People Who Basically Never Wash Their Jeans Are Actually The Best Kind of People
There are a few conversation topics that remain off limits today. Polite company (if they want to remain polite) might not touch politics. Coworkers often avoid talking about their salaries. And unless you’re very close friends, you probably don’t ever feel brave enough to reveal how truly filthy you actually are at home.
Thankfully you don’t have to. In honor of official Laundry Day on April 15 — GE Appliances recently revealed the results of a recent poll of 1,509 adults who willingly admitted that they wear their jeans a lot before they ever get around to washing them.
From GE Appliances’ press release:
Ever heard the phrase, those jeans could walk on their own?
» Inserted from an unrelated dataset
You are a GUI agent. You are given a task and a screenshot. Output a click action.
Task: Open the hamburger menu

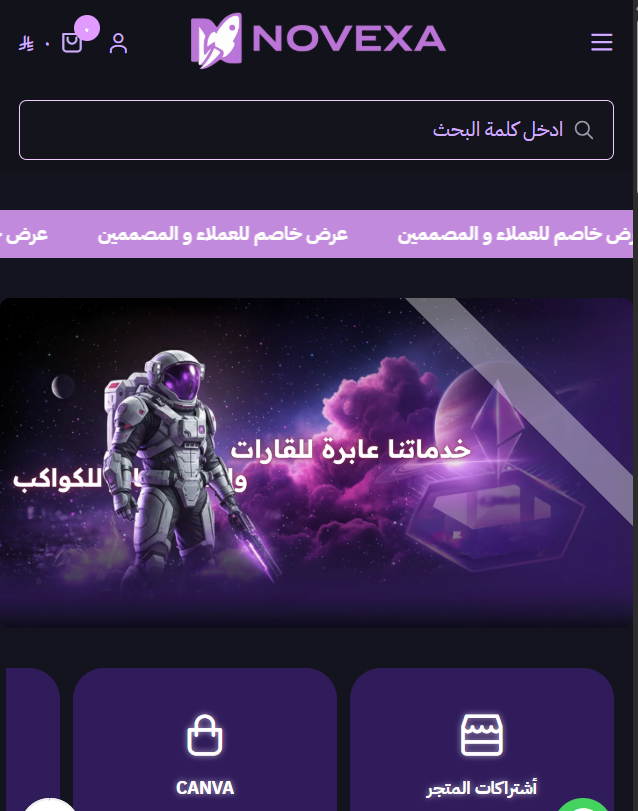pos(601,42)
More than a third of people (37%) wait until they’ve worn their jeans at least five times, with 16% waiting until seven or more times, to wash their jeans.
I’m going to pretend you’re all my close friends and reveal that I think seven wears before washing is actually kind of low for me. I live a pretty low-impact lifestyle though; I spend most of my time typing and scrolling from my dining room chairs not slinging around in mud like a farm hand. (Is that what farm hands do? I don’t know. I’m a work-from-home city hipster.) When I decide to wash my jeans, it’s never because I think they’re dirty, but more likely because the fit is off and I want the dryer to magically zap my baggy denim back into shape.
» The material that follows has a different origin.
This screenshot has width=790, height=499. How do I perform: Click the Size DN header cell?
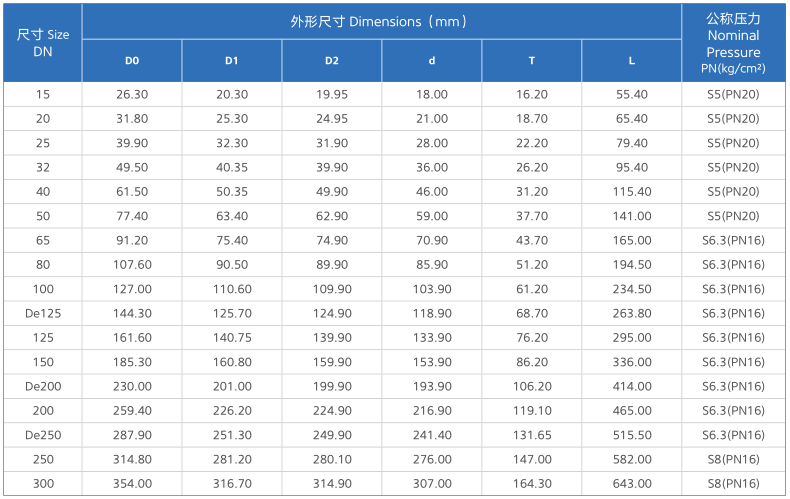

But obviously jeans get dirty. Even if you’re just resting yours down on subway seats and sliding across booths in seedy dive bars. So they need to be washed, of course, but how often?
Some denim heads insist that infrequent denim washing is the way of the future. Levi’s CEO Chip Bergh is famous for saying, in so many words, that he never washes his jeans. He admits the headlines were a little misleading, but the point he was trying to make is that washing something durable like denim after one or two wears is pretty wasteful. Levi’s research discovered the average pair of jeans consumes roughly 3,500 liters of water in the period from manufacture to only two years of use, washing the jeans once a week, and only around 4 percent of that comes from production — 46 percent of water consumed happens after the consumer gets the jeans home and starts washing them. (The rest of the pie chart, I’m speculating, is resolved in shipping, warehousing, etc.)
Bergh’s best advice for green-minded blue jean wearers is to spot-clean your denim when you see stains that need attention, and hand-wash them if they begin to smell. If you must machine wash, the best method is cold water and line-drying. And if you really need to get that machine-dry shrink back in your inseam, do it. But you should feel good — not gross — about letting yourself go a long, long while between washes.